But as of April 2022 (after it was delayed a year), this system will change – no longer providing a way for people to avoid charges through behaviours such as load shifting or on-site and embedded generation.
Ofgem’s aim is to create a level playing field between flexible users that are able to reduce consumption during peak periods and those with a lack of flexibility who are currently left paying a higher price. They also propose to remove perceived cross-subsidies from Embedded Benefits to other less flexible customers.
There are many good reasons for doing this – not least because this will create more predictability on the grid as power generation is evened out, helping it to become more stable, efficient and sustainable; at the same time, it’s a very different way of operating which the industry will have to quickly adapt to – and big industrial energy users may rack up millions more in energy bills as a result.
But there is some good news. Whereas it is unlikely to yield the kinds of cash that cost avoidance did, it can go some way to easing the blow.
The asset that you used to avoid a cost is highly likely to be able to be utilised in the flexibility market. By shifting the way we see our onsite energy generation so that it becomes a source of revenue, we can go some way to recouping some of the money that we will have to pay with the new charges by making the most of the Flexible Energy Assets already in our hands.
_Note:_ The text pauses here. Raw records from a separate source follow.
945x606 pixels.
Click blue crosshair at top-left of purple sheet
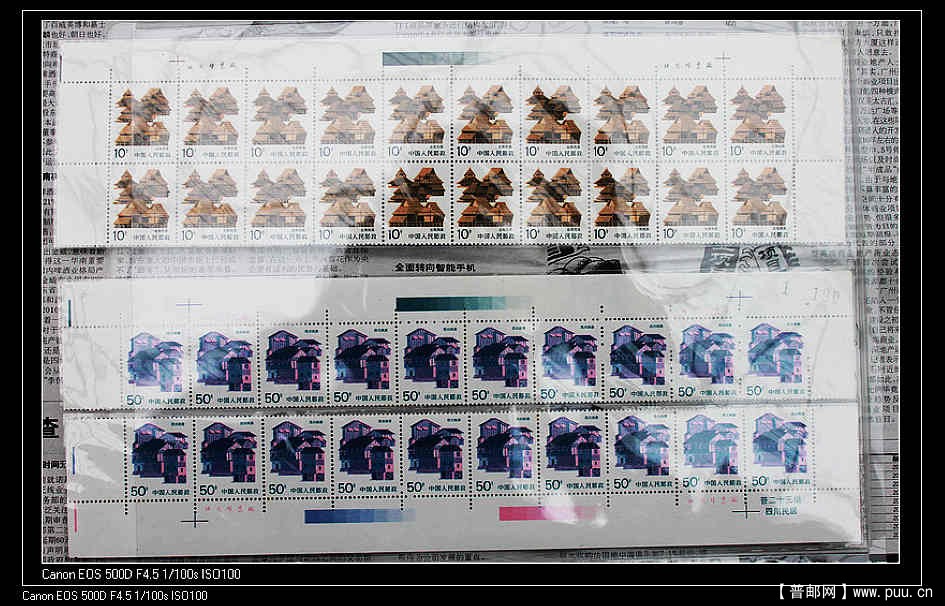tap(188, 302)

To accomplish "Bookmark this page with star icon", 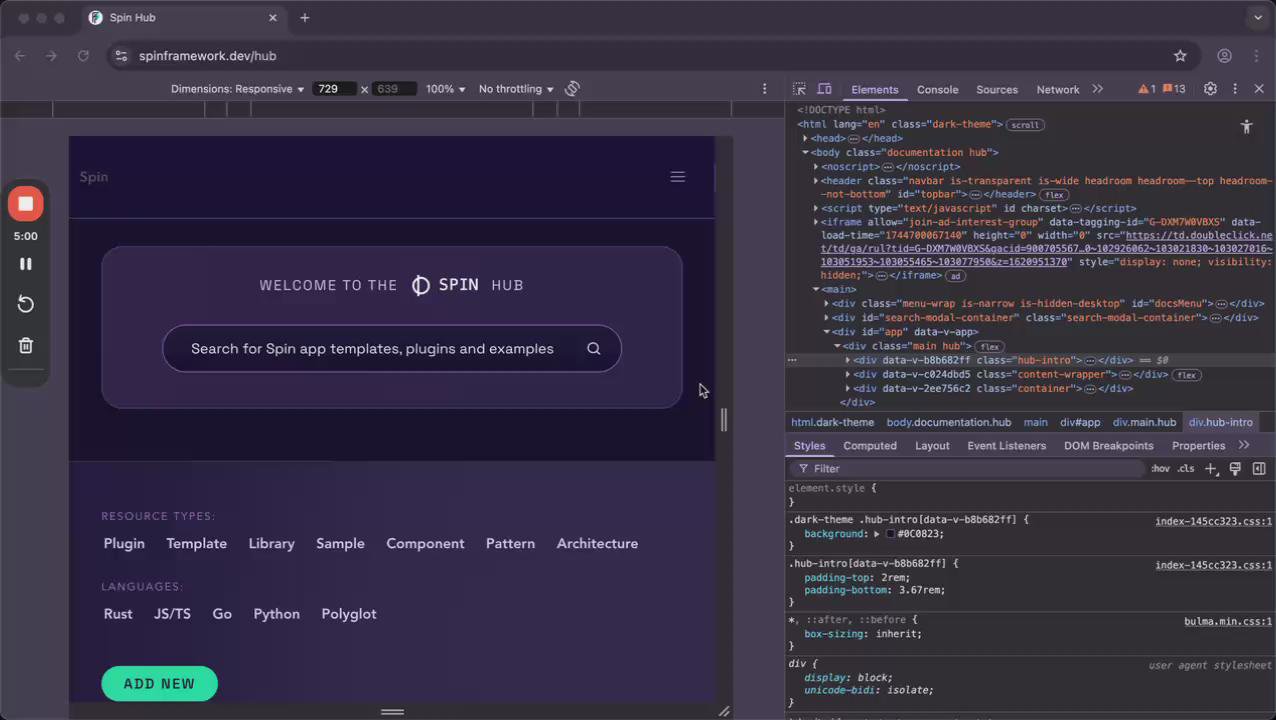I will coord(1180,56).
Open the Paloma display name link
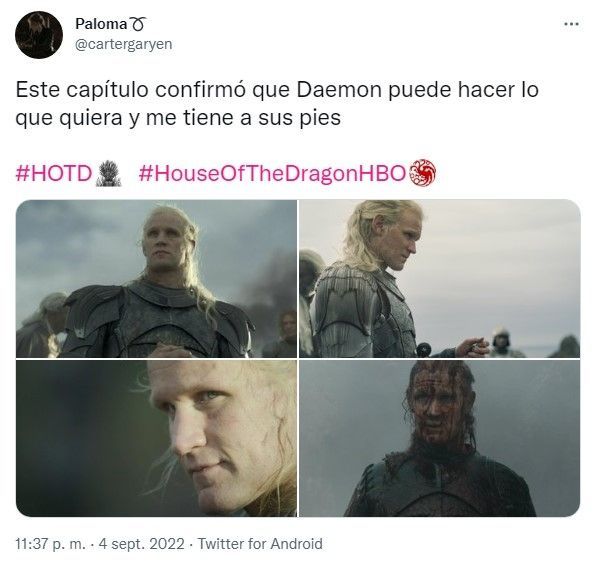Viewport: 594px width, 570px height. [101, 24]
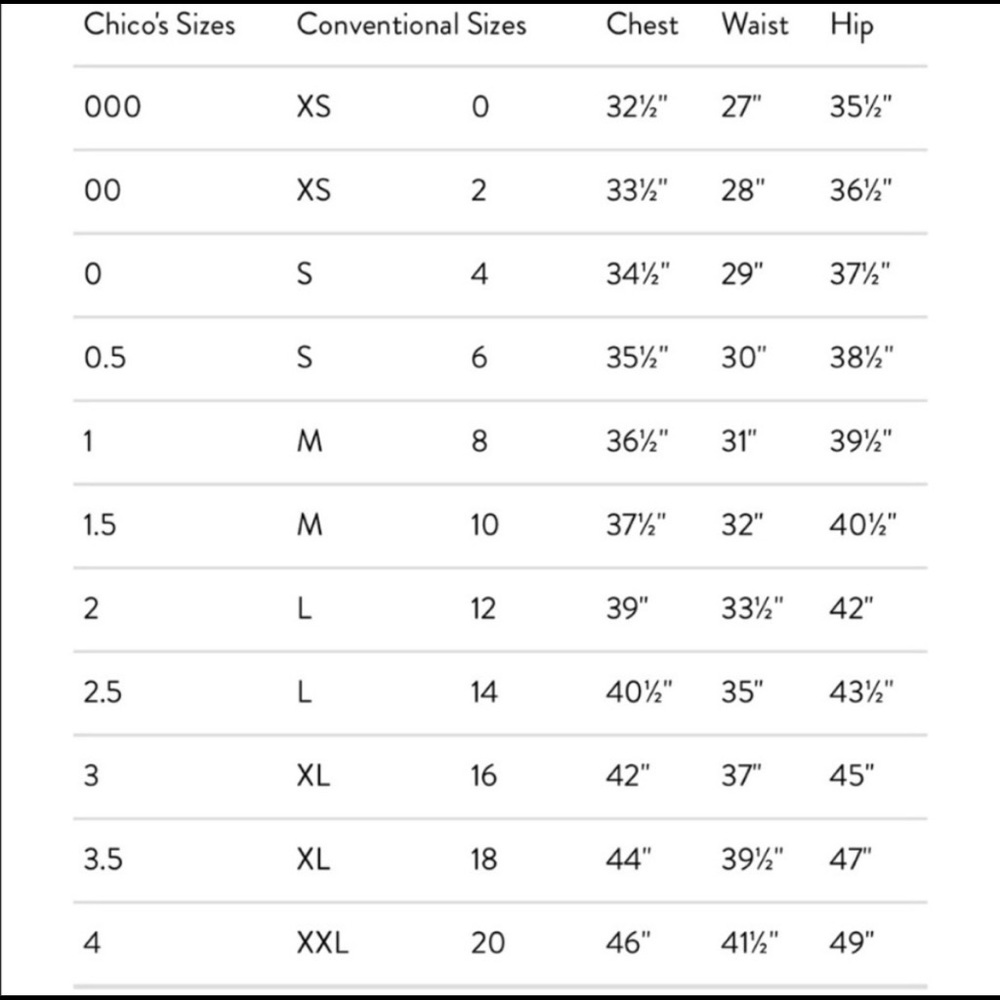Click conventional size number 14
The image size is (1000, 1000).
click(x=484, y=691)
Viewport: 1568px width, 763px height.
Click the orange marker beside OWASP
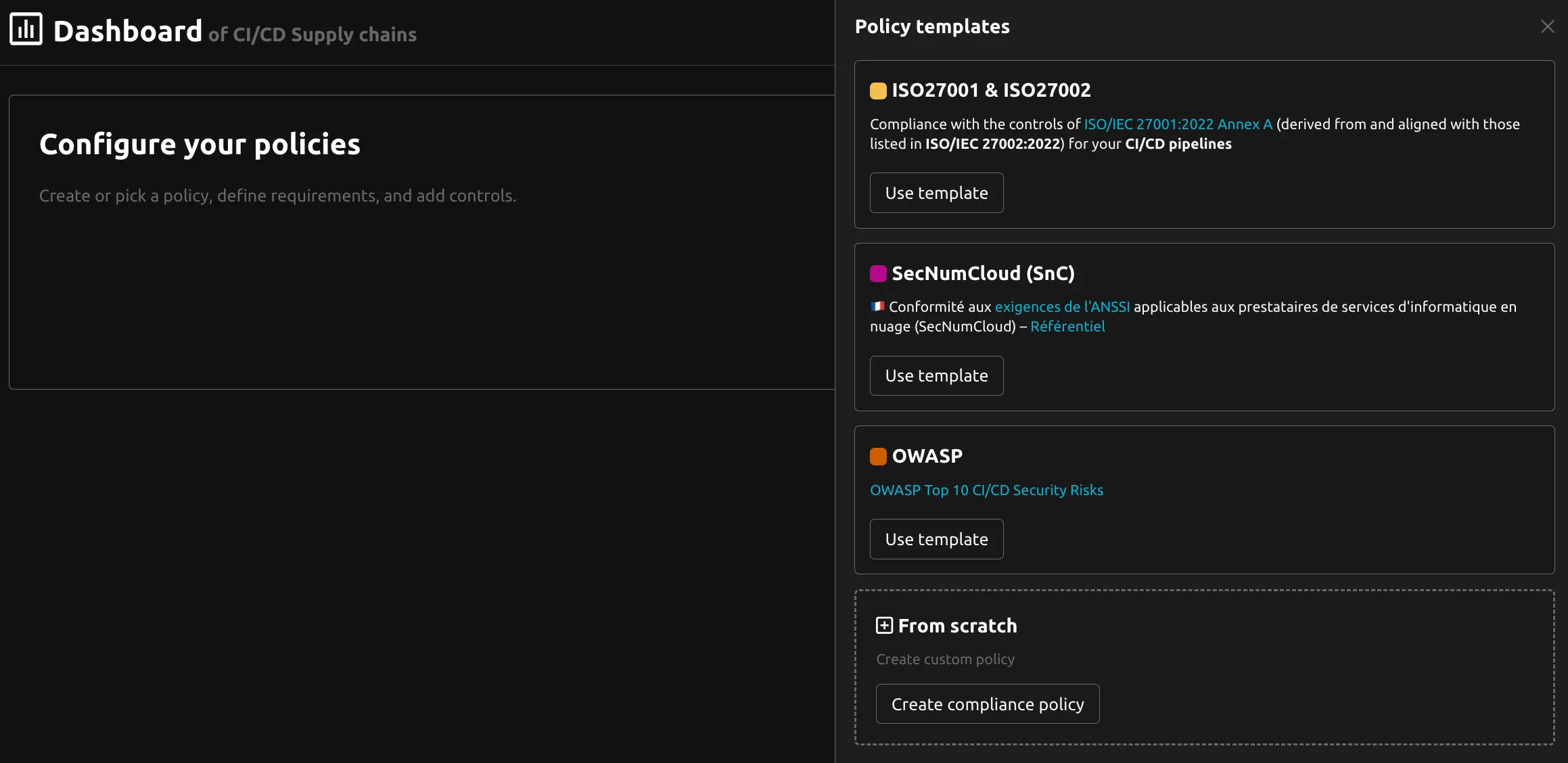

Our energy flexibility platform, Kiwi Core, helps you generate revenue by giving you access to multiple markets in which to sell the energy that you generate – both on a national scale through the various Ancillary Markets or locally through distribution managed constraint markets. It all sounds very complex, but we make it easy to choose the right option by simplifying participation so anyone can do it, whilst ensuring you’re operating at a level of risk that is comfortable for you and making the most revenue possible.
Of course, demand management won’t disappear. You can still save money by turning off your power; and coupled with the reduction in decentralized generation as coal plants are decommissioned, and the increase in intermittent renewable sources, there is an increased need for real-time balancing of supply and demand on energy networks. We can help you support this move to a renewable network by enabling you to sell power to the markets when it is needed, helping to even out that intermittency.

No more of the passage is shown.